[INPUT MATERIAL]
--

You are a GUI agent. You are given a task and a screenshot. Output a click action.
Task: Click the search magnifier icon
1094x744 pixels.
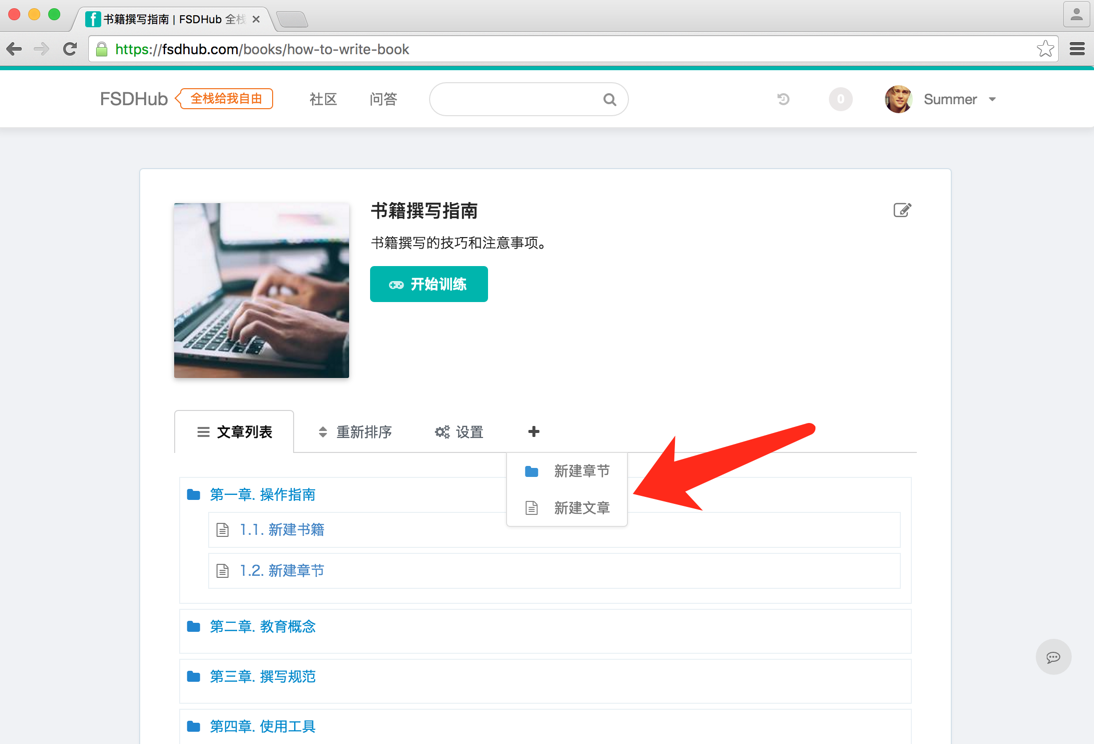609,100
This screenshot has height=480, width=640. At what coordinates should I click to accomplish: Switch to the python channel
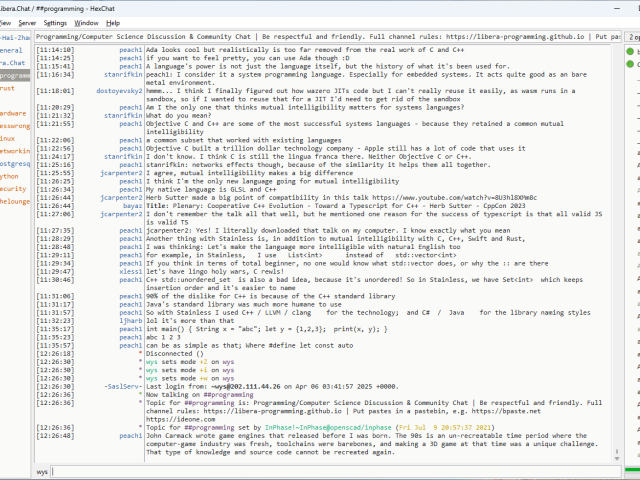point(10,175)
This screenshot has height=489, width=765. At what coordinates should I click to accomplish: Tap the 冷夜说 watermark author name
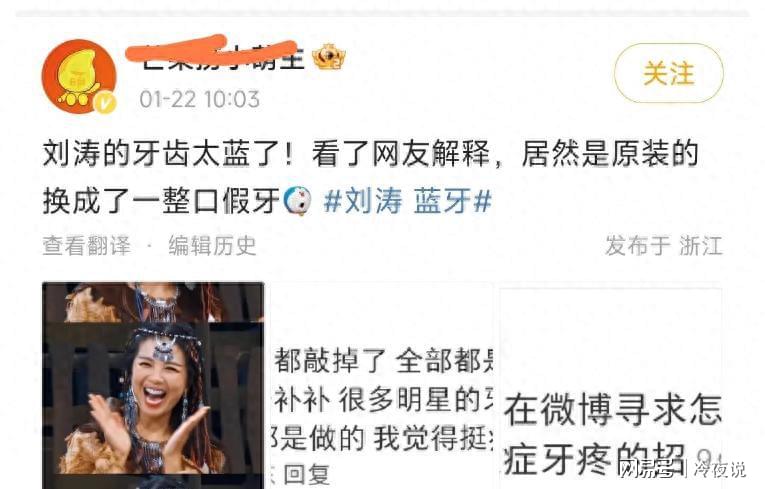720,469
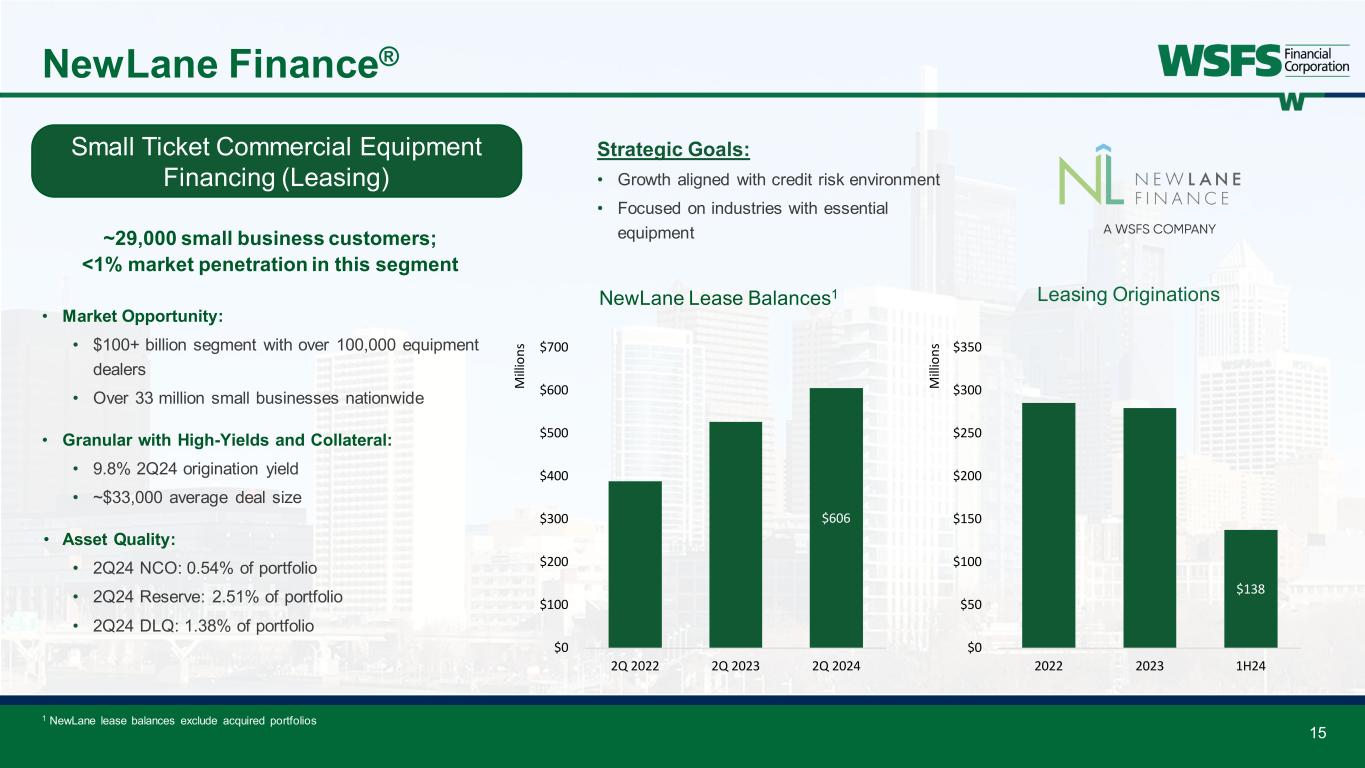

--

[EXERCISE GOAL]
Print, exactly and without pictures, the lines from the one holding "1094x744 pixels." through the last line of the entries above, both included.

[RESPONSE AREA]
1094x744 pixels.
609,100
This screenshot has height=480, width=640. At what coordinates should I click to accomplish: Switch to the python channel
point(10,175)
This screenshot has height=489, width=765. At what coordinates should I click to accomplish: Tap the 冷夜说 watermark author name
720,469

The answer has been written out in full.